Chronic Diseases and Injuries in Canada
Volume 31 · Supplement 1 · Fall 2011
Patterns of Health Services Utilization in Rural Canada
R.W. Pong, PhD (1); M. DesMeules, MSc (2); D. Heng, MSc (1); C. Lagacé, MSc (2); J.R. Guernsey, PhD (3); A. Kazanjian, PhD (4); D. Manuel, MD, MSc (5); J.R. Pitblado, PhD (1); R. Bollman, PhD (6); I. Koren, MSc (1); M.P. Dressler, MSc (2); F. Wang, MSc (2); W. Luo, MSc (2)

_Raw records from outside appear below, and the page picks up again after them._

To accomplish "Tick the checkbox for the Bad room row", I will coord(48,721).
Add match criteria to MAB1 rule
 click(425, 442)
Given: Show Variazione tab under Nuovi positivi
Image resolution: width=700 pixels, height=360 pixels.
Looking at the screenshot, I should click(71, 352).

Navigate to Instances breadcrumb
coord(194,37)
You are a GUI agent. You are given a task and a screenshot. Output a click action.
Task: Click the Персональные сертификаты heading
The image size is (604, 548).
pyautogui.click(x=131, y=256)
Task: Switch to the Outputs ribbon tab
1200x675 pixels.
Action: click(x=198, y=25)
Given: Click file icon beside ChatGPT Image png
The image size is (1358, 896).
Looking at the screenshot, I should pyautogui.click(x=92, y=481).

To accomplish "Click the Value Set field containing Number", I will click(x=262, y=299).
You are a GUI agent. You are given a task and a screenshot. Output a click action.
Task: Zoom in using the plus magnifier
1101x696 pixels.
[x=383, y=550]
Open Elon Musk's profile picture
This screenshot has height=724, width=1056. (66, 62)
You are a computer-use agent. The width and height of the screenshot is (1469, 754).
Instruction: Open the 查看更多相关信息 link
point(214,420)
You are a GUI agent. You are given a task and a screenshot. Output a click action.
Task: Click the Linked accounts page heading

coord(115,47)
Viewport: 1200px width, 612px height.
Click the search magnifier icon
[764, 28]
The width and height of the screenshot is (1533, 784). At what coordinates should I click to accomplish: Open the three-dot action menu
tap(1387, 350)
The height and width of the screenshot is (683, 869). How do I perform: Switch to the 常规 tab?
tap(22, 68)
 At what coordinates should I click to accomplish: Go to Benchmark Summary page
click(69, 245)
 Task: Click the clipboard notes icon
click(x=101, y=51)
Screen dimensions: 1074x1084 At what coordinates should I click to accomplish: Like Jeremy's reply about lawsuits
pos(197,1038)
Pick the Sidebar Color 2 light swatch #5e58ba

- Centre for Rural and Northern Health Research, Laurentian University
- Public Health Agency of Canada
- Dalhousie University
- University of British Columbia
- Institute for Clinical Evaluative Sciences
- Statistics Canada
Correspondence: Raymond Pong, Centre for Rural and Northern Health Research, Laurentian University, 935 Ramsey Lake Road, Sudbury, Ontario, Canada P3E 2C6; Tel.: (705) 675-1151 ext. 4357; Fax: (705) 675-4855; Email: firstname.lastname@example.org
Context of this study
Canadians value ease of access to their health services. Although many studies have focused on accessibility to health services in Canada, few have examined rural-urban differences in this aspect, particularly from a national perspective. Yet disparities in access to health services exist between rural and urban populations, as do the challenges of delivering health care to more remote areas or to those with small populations.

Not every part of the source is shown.